- _Task prompt_: Rewrite every line of the entries below, requests included, but multiply each coordinate in the answers by 1.6 and round to the nearest whole number, with halves rounded up. Leave the numbers inside the requests unchanged and omit the pictures.

- _Material_:
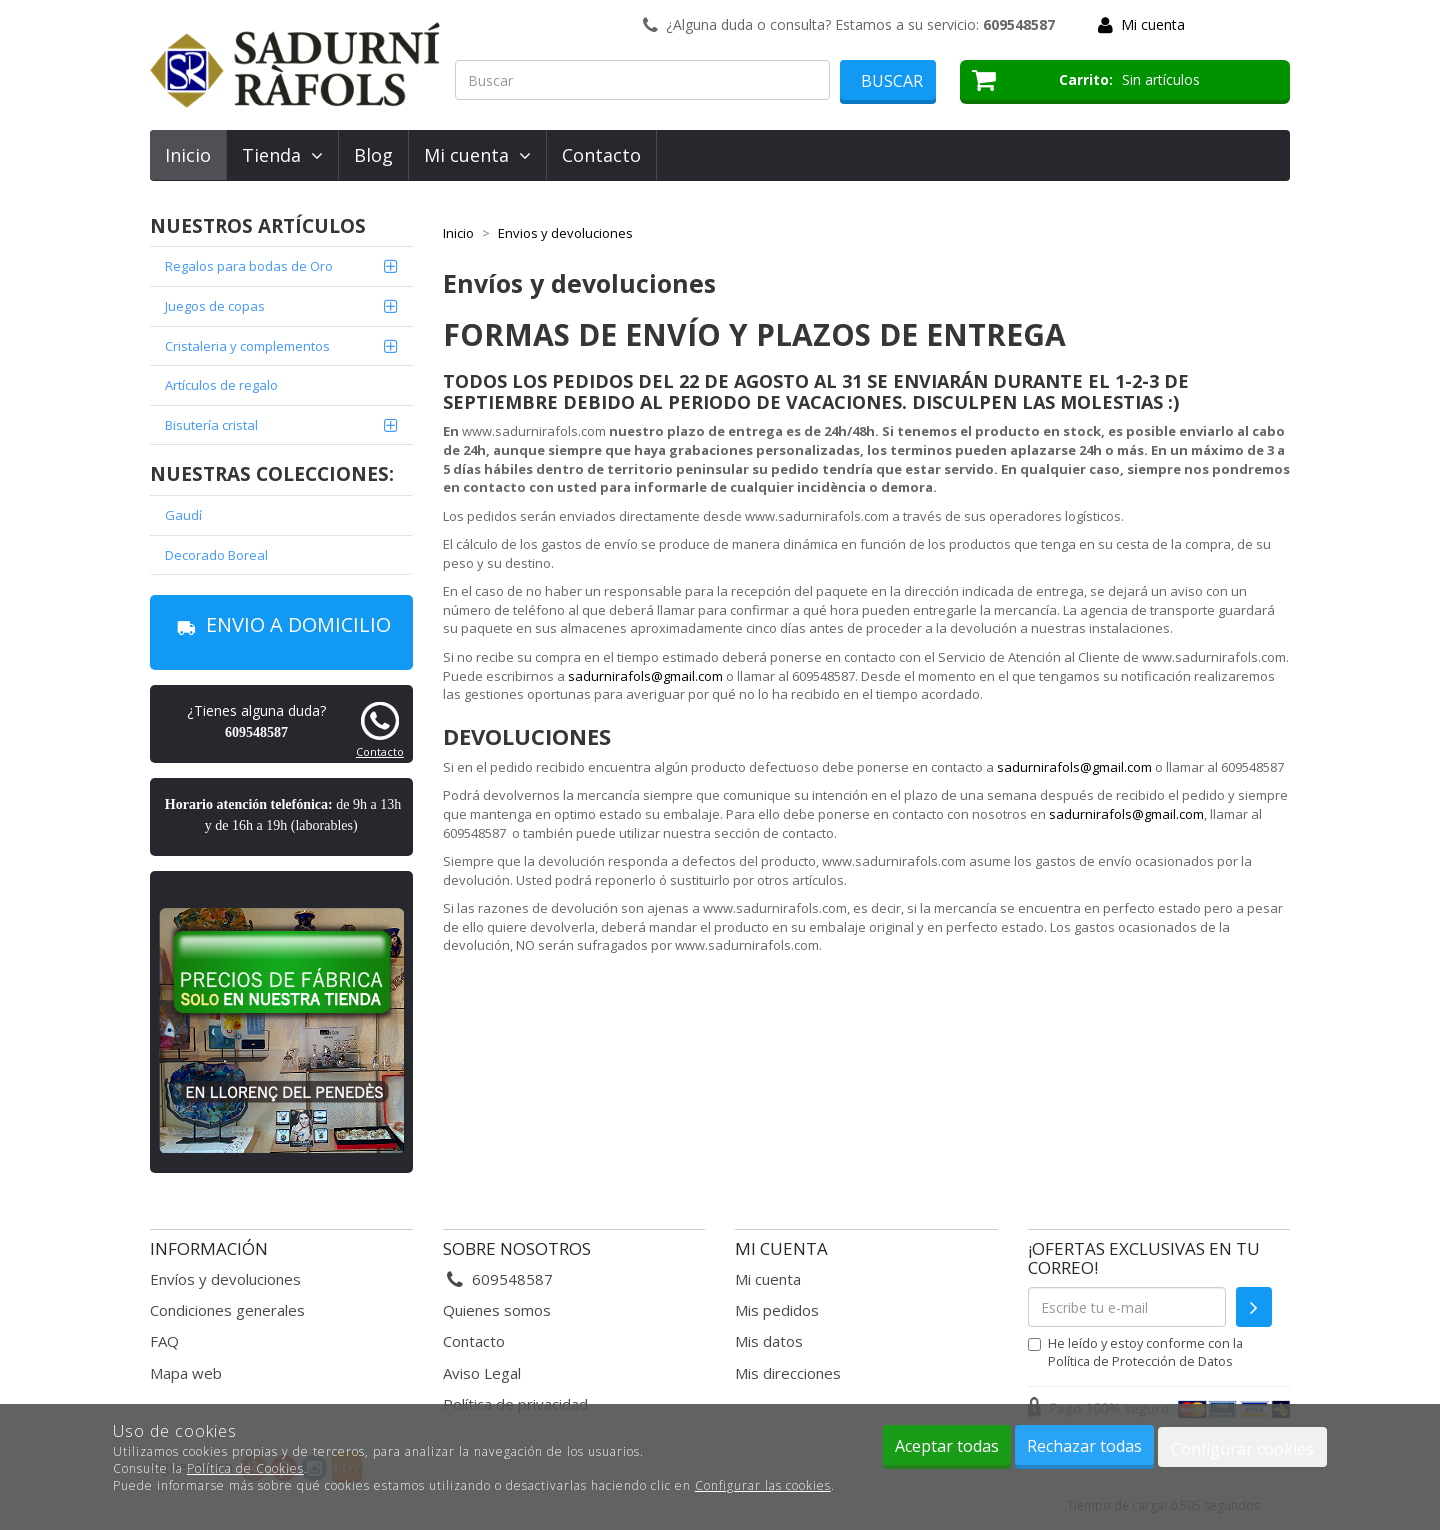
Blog (373, 155)
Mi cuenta (1153, 24)
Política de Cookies (245, 1468)
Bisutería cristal (211, 425)
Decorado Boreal (216, 555)
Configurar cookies (1242, 1449)
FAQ (164, 1341)
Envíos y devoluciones (225, 1279)
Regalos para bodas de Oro (249, 266)
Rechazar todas (1084, 1446)
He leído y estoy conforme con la (1135, 1352)
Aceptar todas (947, 1446)
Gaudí (183, 515)
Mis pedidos (777, 1310)
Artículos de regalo (221, 385)
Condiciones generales (227, 1310)
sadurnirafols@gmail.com (645, 676)
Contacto (601, 155)
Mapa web (186, 1373)
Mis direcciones (788, 1373)
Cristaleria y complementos (247, 346)
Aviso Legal (482, 1373)
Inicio (188, 155)
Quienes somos (497, 1310)
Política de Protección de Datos (1140, 1361)
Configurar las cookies (763, 1485)
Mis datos (769, 1341)
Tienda (282, 155)
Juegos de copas (215, 306)
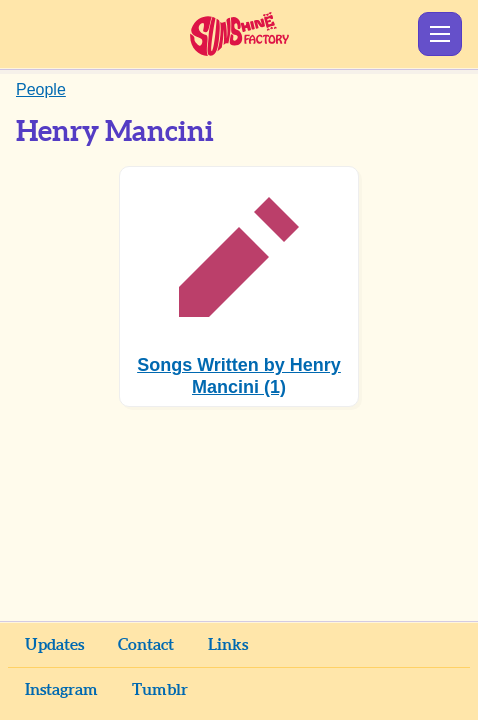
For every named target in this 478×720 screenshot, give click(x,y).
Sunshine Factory (239, 34)
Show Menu (440, 34)
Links (228, 645)
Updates (54, 645)
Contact (146, 645)
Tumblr (160, 690)
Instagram (61, 690)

- _Solution for this problem_:
Blog (597, 248)
Mi cuenta (1845, 38)
Política de Cookies (392, 2349)
Bisutería cristal (338, 680)
Decorado Boreal (346, 888)
Configurar cookies (1987, 2318)
FAQ (262, 2146)
Envíos y devoluciones (360, 2046)
Regalos para bodas de Oro (398, 426)
Rechazar todas (1734, 2314)
He leído y estoy conforme con la (1816, 2163)
Aceptar todas (1515, 2314)
Gaudí (293, 824)
Mis pedidos (1243, 2096)
Artículos de regalo (354, 616)
Condiciones generales (363, 2096)
sadurnirafols@gmail.com (1032, 1082)
Contacto (962, 248)
Mapa web (298, 2197)
Mis direcciones (1261, 2197)
Cristaleria y complementos (395, 554)
Aviso Legal (771, 2197)
Inicio (301, 248)
Quienes somos (795, 2096)
Política de Protección de Datos (1824, 2178)
Configurar las cookies (1221, 2376)
Mis datos (1230, 2146)
Tienda (451, 248)
Juegos de copas (344, 490)
For every named target in this 478×720 screenshot, give click(x,y).
Sunshine Factory (382, 54)
Show Menu (704, 54)
Links (365, 1032)
Updates (86, 1032)
Contact (234, 1032)
Tumblr (256, 1104)
Instagram (98, 1104)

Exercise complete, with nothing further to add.